The king scratched his head and thought about that for a while. Princess Penelope was always giving him something to think about. For one thing, he thought her beauty was unsurpassed by that of any princess on earth. For another, it seemed she never behaved as beautiful princesses should.
“Slaying dragons is men’s work,” he said finally, “and that’s that.”
The princess didn’t really think that was that. But she knew her father did. So she said no more about it–to him, anyway.
It seemed to her that a young lady could do anything she wanted, if she set her mind to it. And in her tender years she had set her mind to many things the king and queen had said only men could do.
She once whittled a whistle from a green willow stick when she was supposed to be sewing a fine seam.
She once built a birdhouse for the palace puffin when she was supposed to be practicing her lute lesson.
And once she even killed a mouse. She had come into the bedchamber to find her mother standing on a chair and screaming–as queens do in the presence of mice. “Don’t worry, Mother, I’ll get him,” Penelope said.

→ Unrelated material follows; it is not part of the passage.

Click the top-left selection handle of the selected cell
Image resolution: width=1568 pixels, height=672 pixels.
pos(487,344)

“Young ladies don’t kill mice,” the queen said. “For heaven’s sake, stand on a chair and scream along with me.”
But Penelope didn’t stand on a chair and scream. She caught the mouse and disposed of it tidily.

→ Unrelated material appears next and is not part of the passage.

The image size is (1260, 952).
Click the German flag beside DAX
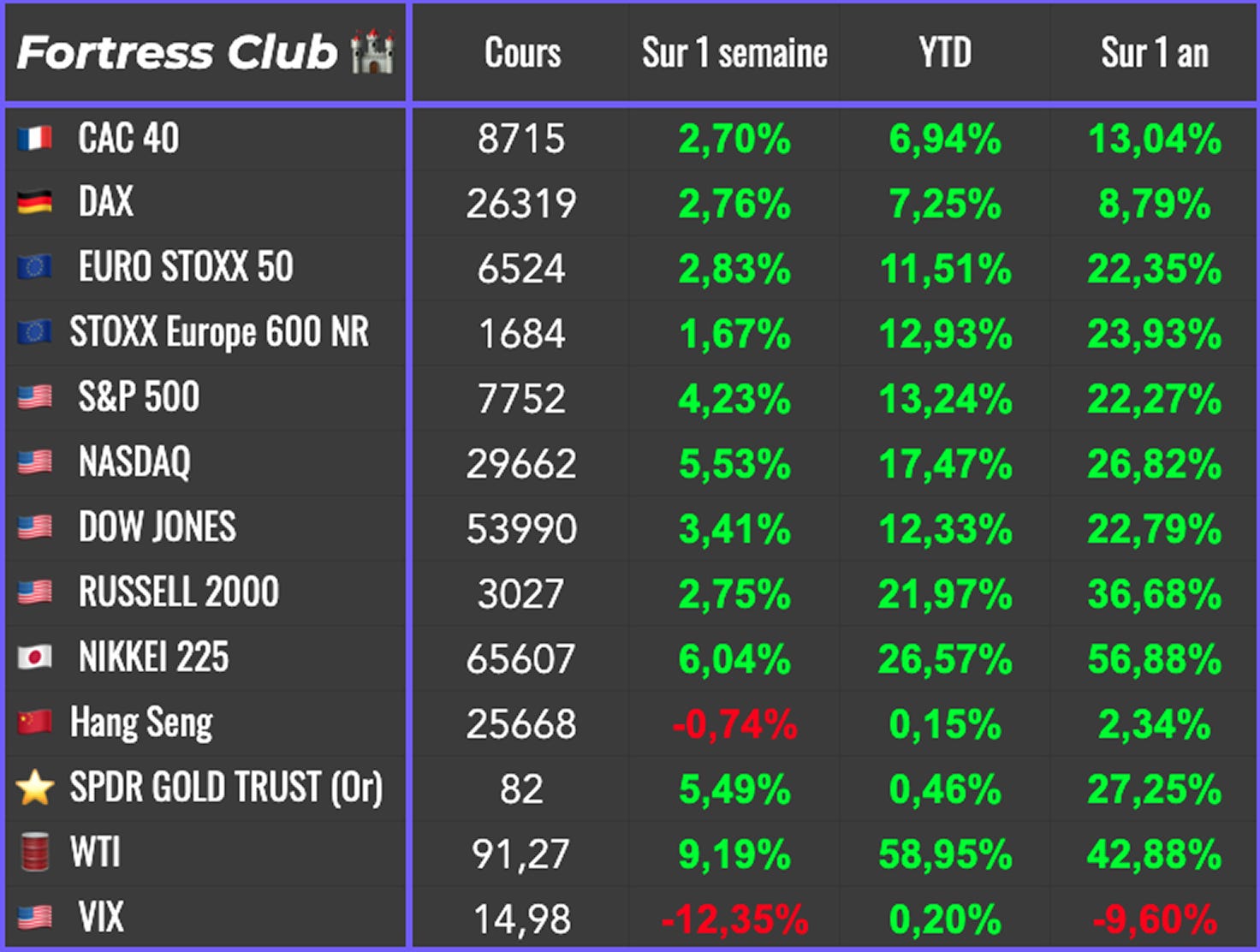point(34,203)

Well, she would dispose of the dragon, too. And she would get some ideas on how to go about it.
She went to speak to the royal cook. “How would you slay a dragon?” she asked.
“I would cut off his head with a carving knife,” said the cook. “But of course you couldn’t do that.”
“Why not?” asked the princess.
“Young ladies don’t slay dragons,” the cook said.
“My father said that , too,” said Penelope, and she went to speak to the royal tailor. “How would you slay a dragon?” she asked.
“I would stab him through the heart with a long needle,” the tailor said.
“Would you lend me a long needle?” asked the princess.
“Young ladies don’t slay dragons,” the tailor said. “Besides, I don’t have a needle long enough or strong enough.”
So Princess Penelope went to the royal court jester. “How would you slay a dragon?” she asked.
“I would tell him such a funny story he would die laughing,” said the jester.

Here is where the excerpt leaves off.